Ferenc married twice more and raised two children, Tibor and a daughter. They spent part of their childhood in a home that Ferenc eventually opened to Polish refugees escaping the Nazi threat. In spring 1944 it was decided that Tibor would accompany a small group of Poles making their way to neutral Switzerland. They were caught and handed over to the Gestapo. He would never again see his father, stepmother or younger sister, all of whom died in the war.
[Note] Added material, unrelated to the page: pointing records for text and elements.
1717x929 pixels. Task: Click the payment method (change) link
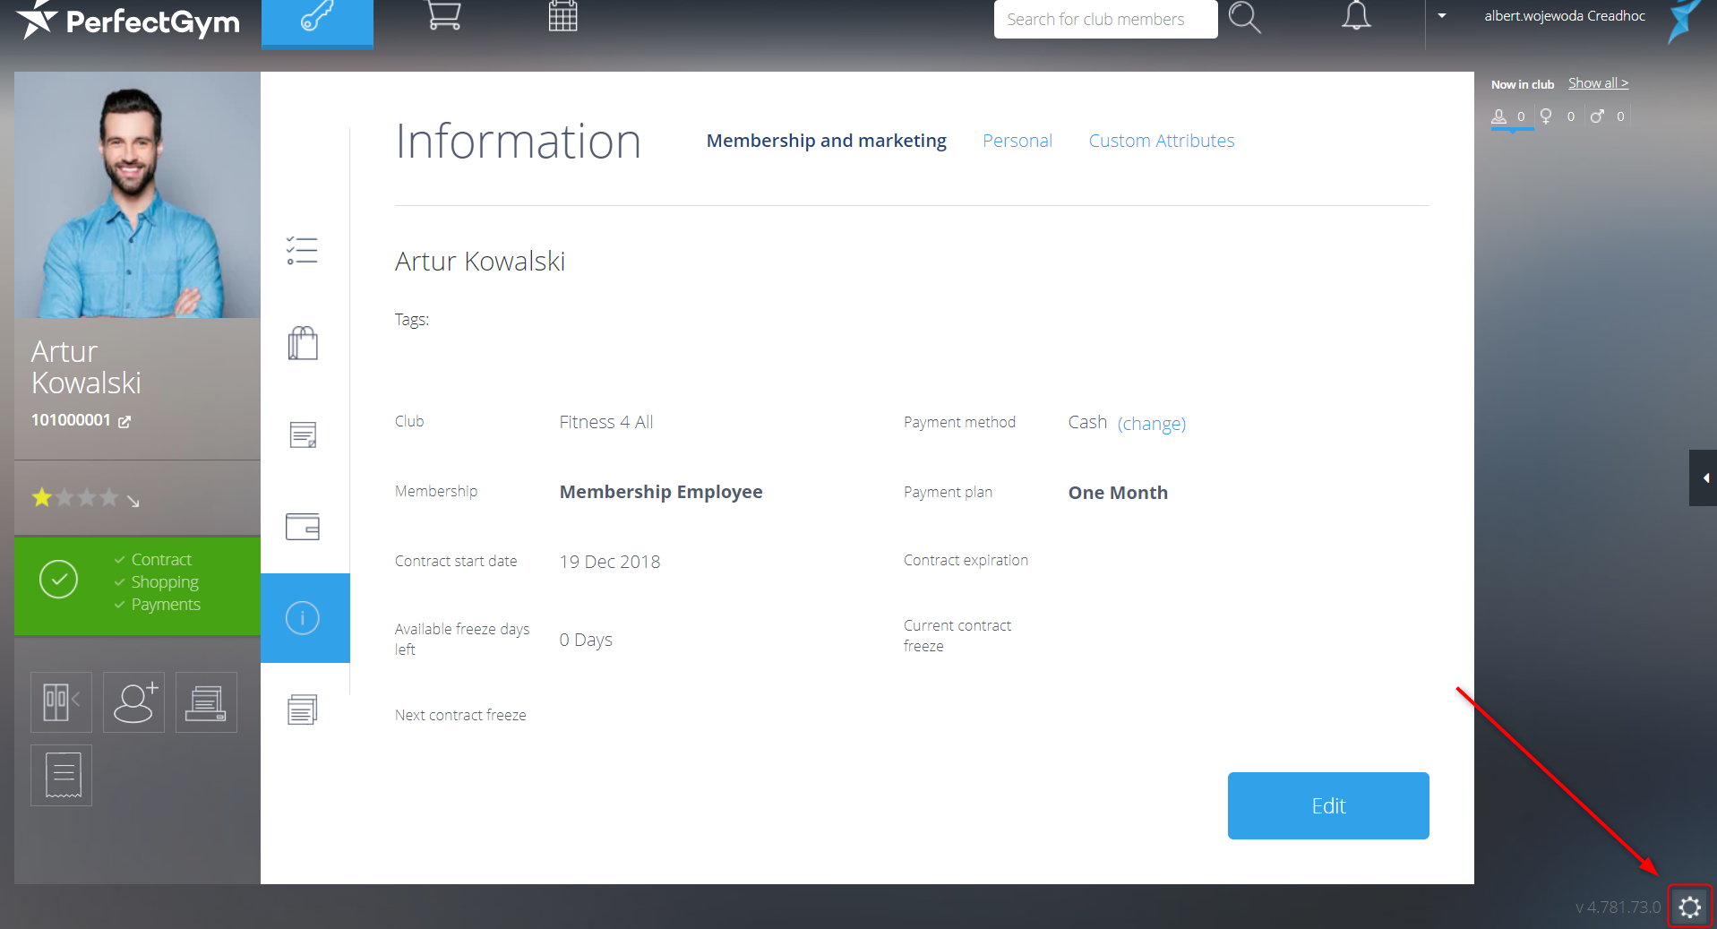coord(1151,424)
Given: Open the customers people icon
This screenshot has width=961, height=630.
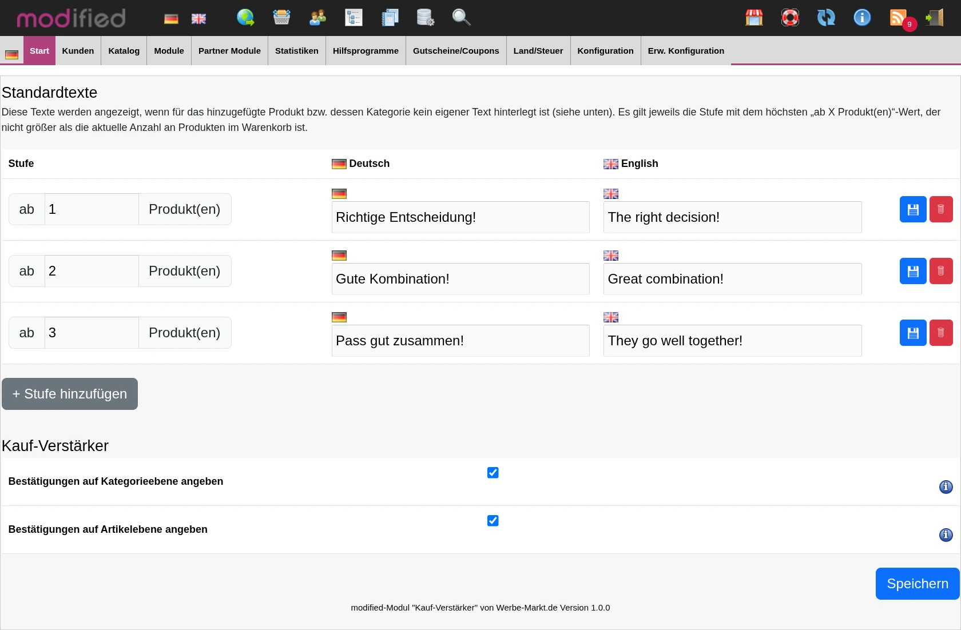Looking at the screenshot, I should click(317, 18).
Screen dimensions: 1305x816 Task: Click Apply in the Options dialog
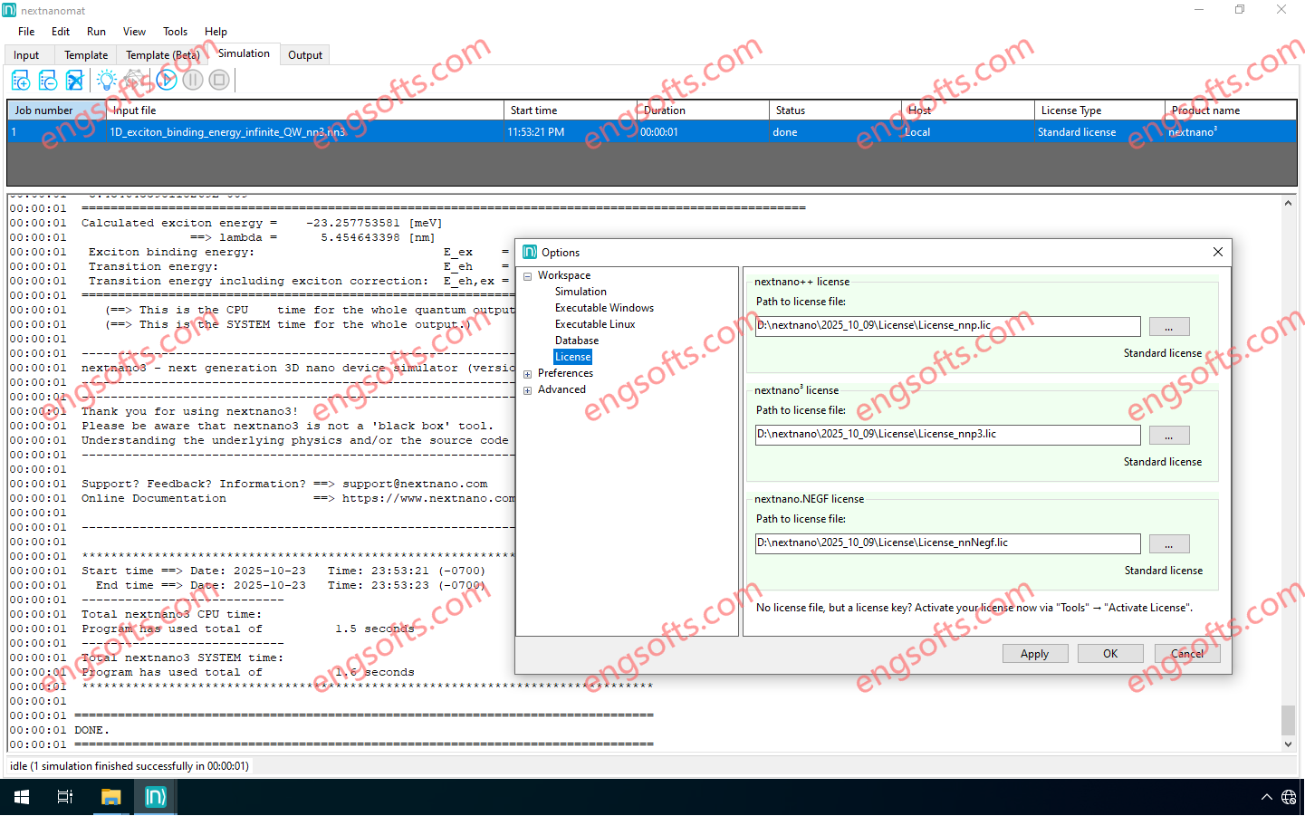coord(1034,654)
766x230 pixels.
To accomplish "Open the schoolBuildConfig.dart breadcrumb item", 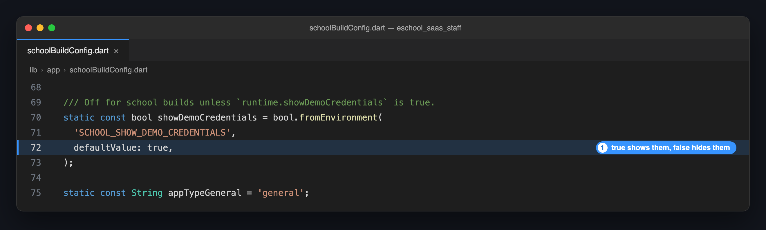I will point(108,70).
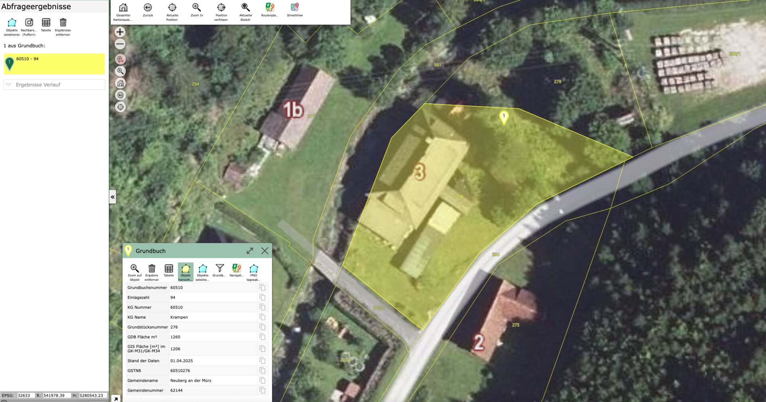Viewport: 766px width, 402px height.
Task: Open the Routenplaner tool
Action: [270, 8]
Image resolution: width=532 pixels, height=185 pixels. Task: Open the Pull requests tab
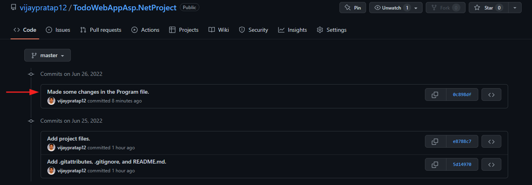click(x=101, y=30)
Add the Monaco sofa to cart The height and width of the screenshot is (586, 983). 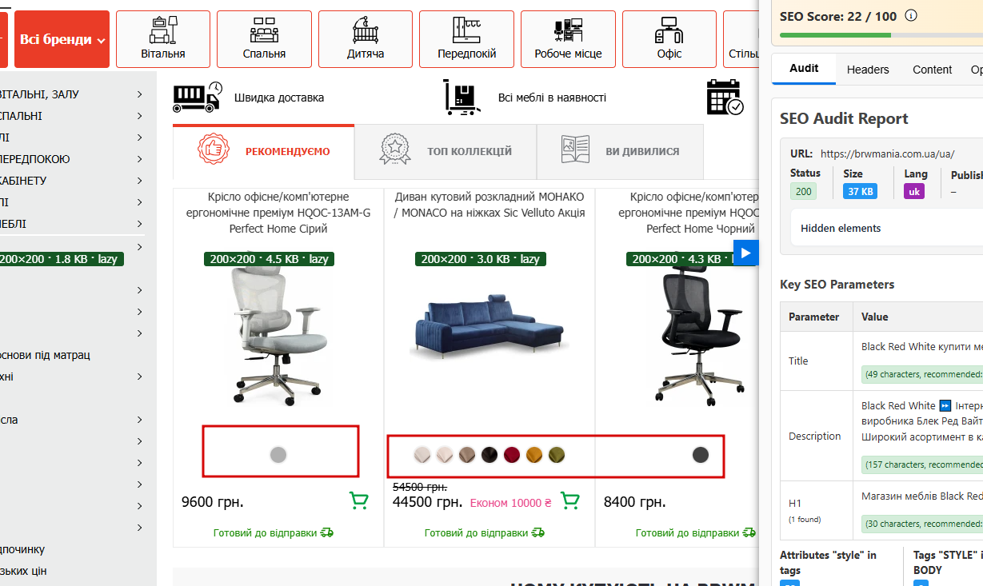coord(570,501)
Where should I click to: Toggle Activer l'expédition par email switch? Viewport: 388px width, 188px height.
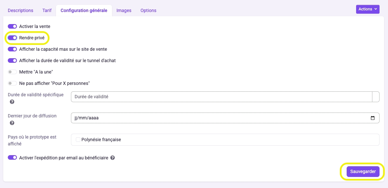pyautogui.click(x=12, y=157)
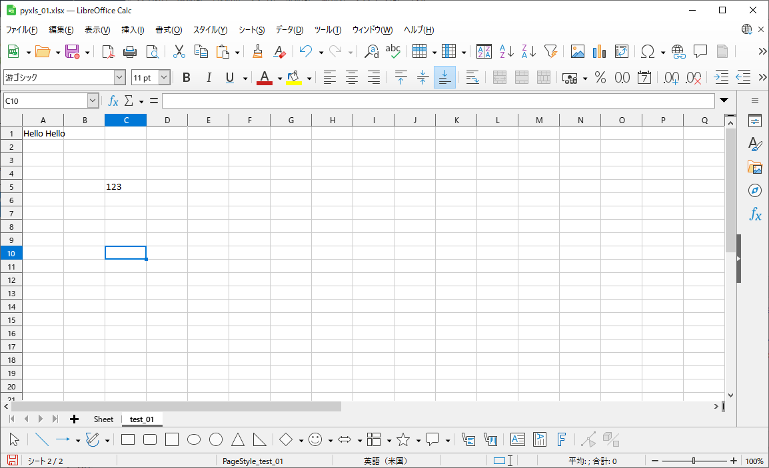Toggle Italic text formatting
This screenshot has height=468, width=769.
tap(209, 77)
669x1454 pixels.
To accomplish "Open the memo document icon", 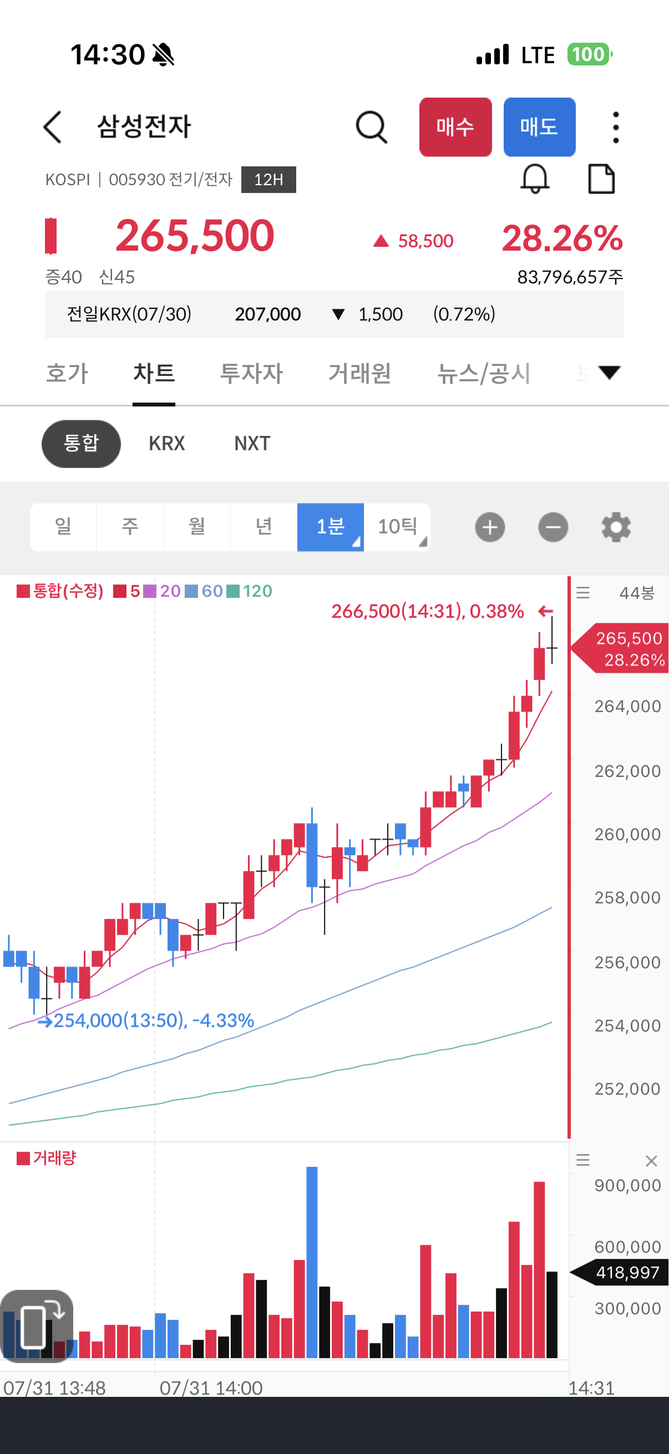I will tap(601, 179).
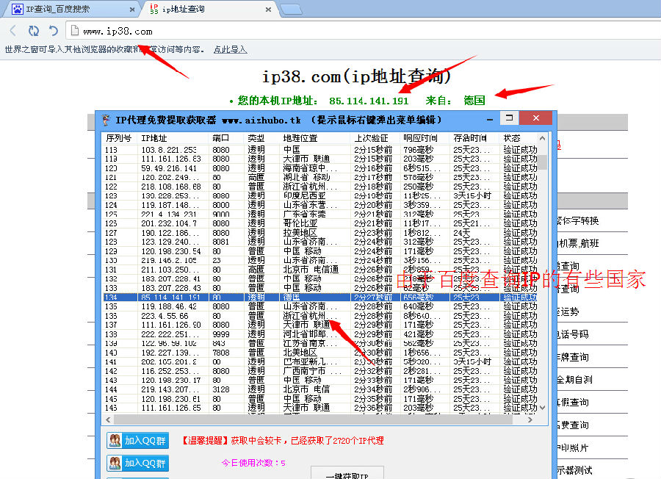
Task: Click the page icon in address bar
Action: tap(73, 31)
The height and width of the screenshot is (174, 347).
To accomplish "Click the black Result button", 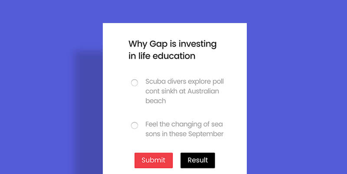I will (198, 160).
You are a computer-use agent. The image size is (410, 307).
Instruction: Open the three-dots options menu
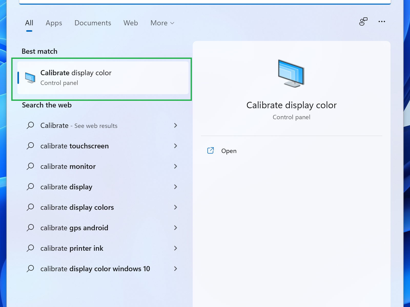(x=382, y=22)
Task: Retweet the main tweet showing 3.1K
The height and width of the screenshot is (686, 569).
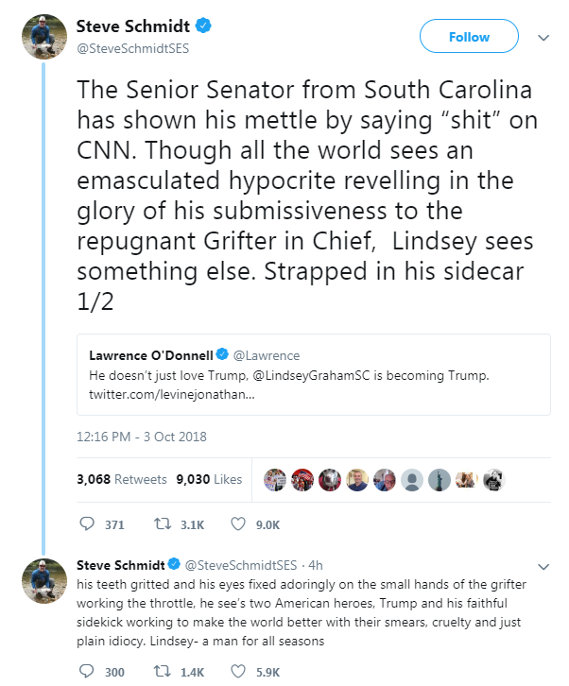Action: click(x=161, y=524)
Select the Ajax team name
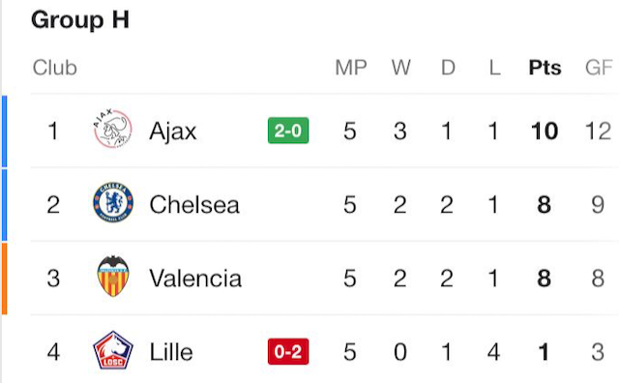This screenshot has height=383, width=619. click(x=172, y=132)
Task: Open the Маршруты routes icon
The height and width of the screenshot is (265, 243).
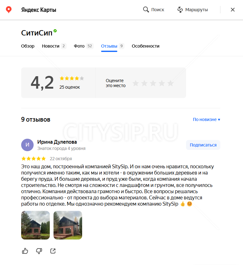Action: click(180, 10)
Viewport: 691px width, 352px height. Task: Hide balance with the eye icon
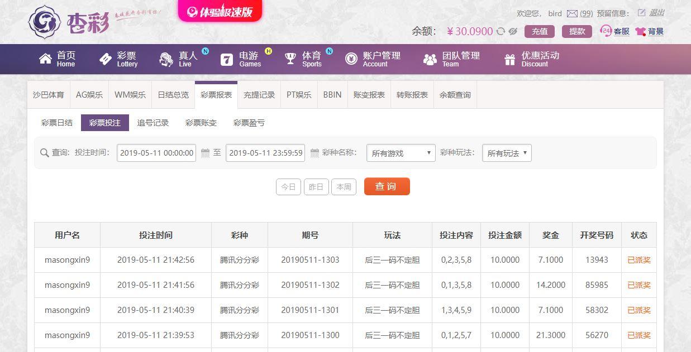click(513, 32)
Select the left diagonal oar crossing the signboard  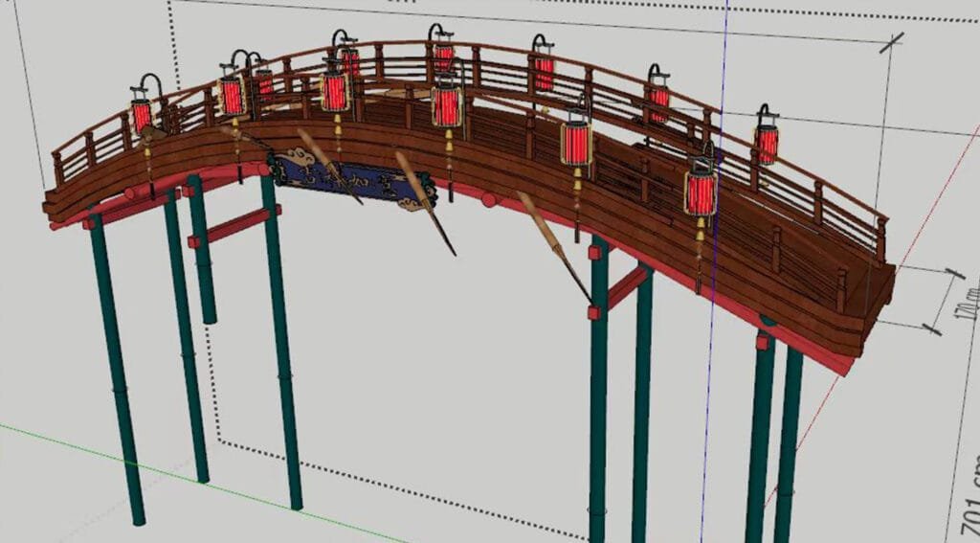(330, 168)
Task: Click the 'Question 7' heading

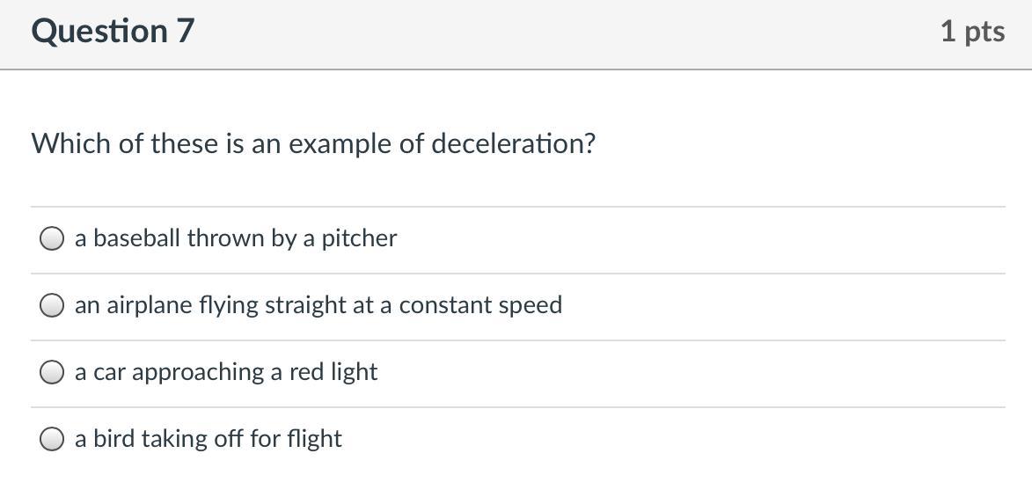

After Mauthausen was liberated in May 1945, Rubin spent three years in a displaced persons camp in Pocking before reuniting with older half-siblings who had settled in the US.
Working as a cobbler and butcher, he twice failed the US army entrance exam because of the language barrier, until a recruiter advised him to steal glances at other candidates' papers.
Rubin's 8th Cavalry Regiment was part of a massive counter-offensive pushing deep into North Korea. The regiment came under fierce attack in October 1950 by the Chinese, who had crossed the Yalu River en masse and overwhelmed Rubin's thinly stretched unit. Many in his group were killed over days of fighting, but Rubin was credited with slowing the advance with a machine gun. By the time he was taken prisoner by the Chinese, he had been wounded by shrapnel in his hand, chest and leg.
His captors repeatedly offered to repatriate him to Hungary, but he chose to stay on in the camp the Americans called 'Death Valley'.
Unlike many young GIs, Rubin could draw on the experience of wartime adversity. He repeatedly sneaked out and brought back food stolen from local farms and storehouses, and did his best to raise morale when other soldiers were paralysed by fear or freezing weather during the brutal winter of 1950 and 1951.
"Some of them gave up, and some of them prayed to be taken," Rubin recalled. He did his best to rally them, reminding them of relatives praying for their safe return. One comrade, Leo Cormier, recalled how Rubin carried sick men to the latrine and spent hours picking lice from the hair of listless soldiers. "He was a very religious Jew and helping his fellow men was the most important thing to him."
In April 1953, Rubin was suddenly returned to the US in an exchange of sick and wounded prisoners, and he settled with his half-siblings in California. He became a US citizen and a partner in a family-run off-licence. In 1963 he married Yvonne Meijers, a Dutch Holocaust survivor he met at a dance for Jewish singles.
'Teddy', as he became known, largely avoided talking about World War Two and Korea. But in the 1980s he attended a reunion of veterans, who were shocked that he had not received the Medal of Honor.
He was told that he had been nominated four times by grateful comrades - efforts, it emerged, that had been blocked by the anti-Semitic sergeant.
The Jewish War Veterans of the US began lobbying in the late 1980s for recognition of his heroism, and in 2005 he received his award. "I waited 55 years," he said of the ceremony. "I said listen, yesterday I was just a schmuck. Today, they call me 'Sir.' How I made it, the Lord don't even know."